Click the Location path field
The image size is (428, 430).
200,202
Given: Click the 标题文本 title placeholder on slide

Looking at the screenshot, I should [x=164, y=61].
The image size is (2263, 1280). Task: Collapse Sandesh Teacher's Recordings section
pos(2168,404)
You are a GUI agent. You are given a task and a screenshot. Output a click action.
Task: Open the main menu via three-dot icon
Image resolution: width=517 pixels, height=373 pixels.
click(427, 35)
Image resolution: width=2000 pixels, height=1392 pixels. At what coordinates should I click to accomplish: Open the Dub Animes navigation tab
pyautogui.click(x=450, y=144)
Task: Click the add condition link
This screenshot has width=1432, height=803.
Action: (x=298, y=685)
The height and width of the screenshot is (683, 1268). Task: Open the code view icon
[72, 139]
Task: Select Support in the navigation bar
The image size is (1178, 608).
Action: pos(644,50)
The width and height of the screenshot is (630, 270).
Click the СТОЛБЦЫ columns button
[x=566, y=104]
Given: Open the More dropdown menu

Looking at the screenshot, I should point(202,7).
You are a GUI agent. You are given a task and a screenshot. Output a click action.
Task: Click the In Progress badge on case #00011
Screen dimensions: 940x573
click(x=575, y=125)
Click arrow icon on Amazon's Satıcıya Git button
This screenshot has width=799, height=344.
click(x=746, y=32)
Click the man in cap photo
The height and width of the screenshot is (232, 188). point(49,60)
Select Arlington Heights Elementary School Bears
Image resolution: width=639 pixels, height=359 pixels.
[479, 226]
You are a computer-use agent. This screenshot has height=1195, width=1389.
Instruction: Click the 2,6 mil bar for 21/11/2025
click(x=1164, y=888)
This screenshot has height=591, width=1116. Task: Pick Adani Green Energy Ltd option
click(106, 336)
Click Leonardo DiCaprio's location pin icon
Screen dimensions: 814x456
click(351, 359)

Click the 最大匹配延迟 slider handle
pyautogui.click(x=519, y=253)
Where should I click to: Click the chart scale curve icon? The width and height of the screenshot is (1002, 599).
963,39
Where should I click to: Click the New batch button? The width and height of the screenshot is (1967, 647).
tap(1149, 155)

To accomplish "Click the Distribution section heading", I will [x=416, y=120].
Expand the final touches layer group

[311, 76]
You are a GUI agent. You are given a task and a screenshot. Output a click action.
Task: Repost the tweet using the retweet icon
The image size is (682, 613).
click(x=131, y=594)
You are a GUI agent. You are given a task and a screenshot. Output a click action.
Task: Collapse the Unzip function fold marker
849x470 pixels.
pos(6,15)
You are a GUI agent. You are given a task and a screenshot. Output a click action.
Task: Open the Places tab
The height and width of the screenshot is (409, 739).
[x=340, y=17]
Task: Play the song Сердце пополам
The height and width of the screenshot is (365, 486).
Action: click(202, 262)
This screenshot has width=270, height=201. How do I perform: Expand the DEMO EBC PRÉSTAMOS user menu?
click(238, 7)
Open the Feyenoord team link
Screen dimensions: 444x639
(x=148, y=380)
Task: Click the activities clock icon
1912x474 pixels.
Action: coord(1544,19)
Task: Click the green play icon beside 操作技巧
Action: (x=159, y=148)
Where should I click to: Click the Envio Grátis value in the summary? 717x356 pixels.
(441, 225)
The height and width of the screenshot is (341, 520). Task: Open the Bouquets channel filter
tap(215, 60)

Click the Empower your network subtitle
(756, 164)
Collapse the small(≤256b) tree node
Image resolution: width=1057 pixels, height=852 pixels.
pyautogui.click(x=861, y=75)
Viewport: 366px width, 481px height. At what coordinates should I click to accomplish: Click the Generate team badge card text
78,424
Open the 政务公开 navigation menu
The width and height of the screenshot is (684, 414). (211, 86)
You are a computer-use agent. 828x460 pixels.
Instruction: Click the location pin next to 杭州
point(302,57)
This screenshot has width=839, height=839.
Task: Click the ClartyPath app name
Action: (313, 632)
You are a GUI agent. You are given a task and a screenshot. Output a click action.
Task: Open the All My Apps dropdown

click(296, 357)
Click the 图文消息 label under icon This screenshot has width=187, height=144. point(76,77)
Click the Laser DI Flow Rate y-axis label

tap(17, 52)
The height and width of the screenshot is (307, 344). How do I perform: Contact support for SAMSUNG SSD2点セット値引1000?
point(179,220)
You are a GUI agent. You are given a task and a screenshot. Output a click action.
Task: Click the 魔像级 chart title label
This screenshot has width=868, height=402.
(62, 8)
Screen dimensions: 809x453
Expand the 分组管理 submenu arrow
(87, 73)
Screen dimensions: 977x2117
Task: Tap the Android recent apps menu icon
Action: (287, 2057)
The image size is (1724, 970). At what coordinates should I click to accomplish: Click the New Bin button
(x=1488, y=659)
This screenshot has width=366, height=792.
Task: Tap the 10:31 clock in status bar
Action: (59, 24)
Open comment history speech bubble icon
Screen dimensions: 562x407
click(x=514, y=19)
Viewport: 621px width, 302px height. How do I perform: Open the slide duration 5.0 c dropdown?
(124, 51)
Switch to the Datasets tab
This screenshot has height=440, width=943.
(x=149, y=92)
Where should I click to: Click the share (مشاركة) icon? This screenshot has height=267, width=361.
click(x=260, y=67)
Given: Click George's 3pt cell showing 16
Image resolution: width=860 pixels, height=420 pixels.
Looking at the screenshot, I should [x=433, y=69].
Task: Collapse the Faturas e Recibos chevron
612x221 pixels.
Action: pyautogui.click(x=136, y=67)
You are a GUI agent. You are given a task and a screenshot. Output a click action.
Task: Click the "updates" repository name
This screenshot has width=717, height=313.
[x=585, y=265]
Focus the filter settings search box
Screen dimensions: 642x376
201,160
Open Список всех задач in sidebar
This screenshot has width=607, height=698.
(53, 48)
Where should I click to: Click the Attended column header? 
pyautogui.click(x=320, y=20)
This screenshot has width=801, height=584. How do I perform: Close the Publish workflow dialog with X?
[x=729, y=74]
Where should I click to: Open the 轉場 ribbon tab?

■ EXERCISE TASK ■
Show each line of the material above that contains the string "filter".

■ SOLUTION TO THE EXERCISE ■
The height and width of the screenshot is (341, 520). Task: Open the Bouquets channel filter
Focus the filter settings search box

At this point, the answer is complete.